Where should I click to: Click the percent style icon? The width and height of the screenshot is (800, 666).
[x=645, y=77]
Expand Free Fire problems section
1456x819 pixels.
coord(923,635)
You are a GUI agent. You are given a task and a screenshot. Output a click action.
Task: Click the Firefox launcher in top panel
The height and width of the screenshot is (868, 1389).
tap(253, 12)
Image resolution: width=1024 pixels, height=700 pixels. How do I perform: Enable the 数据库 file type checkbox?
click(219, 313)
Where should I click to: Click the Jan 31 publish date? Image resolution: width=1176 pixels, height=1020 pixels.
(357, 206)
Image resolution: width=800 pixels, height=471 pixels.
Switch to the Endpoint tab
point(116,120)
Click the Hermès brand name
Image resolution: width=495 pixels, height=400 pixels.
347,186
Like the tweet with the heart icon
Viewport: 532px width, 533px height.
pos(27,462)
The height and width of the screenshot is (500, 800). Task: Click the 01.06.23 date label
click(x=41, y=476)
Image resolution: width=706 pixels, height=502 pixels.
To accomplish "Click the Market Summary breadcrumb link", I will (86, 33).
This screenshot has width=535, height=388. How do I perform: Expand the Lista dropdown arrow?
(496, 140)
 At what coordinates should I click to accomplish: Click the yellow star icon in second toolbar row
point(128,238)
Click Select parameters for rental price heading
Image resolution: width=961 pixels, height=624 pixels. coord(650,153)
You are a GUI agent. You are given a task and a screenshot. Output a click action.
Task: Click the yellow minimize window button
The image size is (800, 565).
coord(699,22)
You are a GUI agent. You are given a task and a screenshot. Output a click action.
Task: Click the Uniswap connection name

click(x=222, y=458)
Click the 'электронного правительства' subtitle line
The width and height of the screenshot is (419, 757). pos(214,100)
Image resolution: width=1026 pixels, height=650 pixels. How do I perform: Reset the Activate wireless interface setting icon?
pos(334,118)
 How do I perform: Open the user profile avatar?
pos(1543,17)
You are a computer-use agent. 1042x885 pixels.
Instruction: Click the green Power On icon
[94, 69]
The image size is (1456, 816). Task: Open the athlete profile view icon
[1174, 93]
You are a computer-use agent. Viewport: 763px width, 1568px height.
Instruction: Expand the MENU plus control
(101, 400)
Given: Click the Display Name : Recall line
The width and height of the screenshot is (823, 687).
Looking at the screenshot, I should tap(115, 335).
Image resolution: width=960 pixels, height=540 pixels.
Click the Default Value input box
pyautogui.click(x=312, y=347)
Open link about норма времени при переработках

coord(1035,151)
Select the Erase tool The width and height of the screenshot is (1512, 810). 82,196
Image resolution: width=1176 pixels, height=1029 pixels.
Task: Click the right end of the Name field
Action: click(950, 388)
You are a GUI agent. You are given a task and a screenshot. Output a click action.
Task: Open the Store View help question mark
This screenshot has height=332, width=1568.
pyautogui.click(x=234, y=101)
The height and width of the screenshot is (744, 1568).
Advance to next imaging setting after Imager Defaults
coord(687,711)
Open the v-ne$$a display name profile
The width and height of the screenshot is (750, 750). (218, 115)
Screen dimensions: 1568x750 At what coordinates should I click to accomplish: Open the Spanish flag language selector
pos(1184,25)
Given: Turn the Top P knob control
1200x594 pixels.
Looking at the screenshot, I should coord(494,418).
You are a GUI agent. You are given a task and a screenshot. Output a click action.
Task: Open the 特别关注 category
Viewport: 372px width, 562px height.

**What you have to do**:
Go through the listing and copy each line with the string "computer".

**Written solution**:
You are a computer-use agent. 1042x885 pixels.
You are a computer-use agent. Viewport: 763px width, 1568px height.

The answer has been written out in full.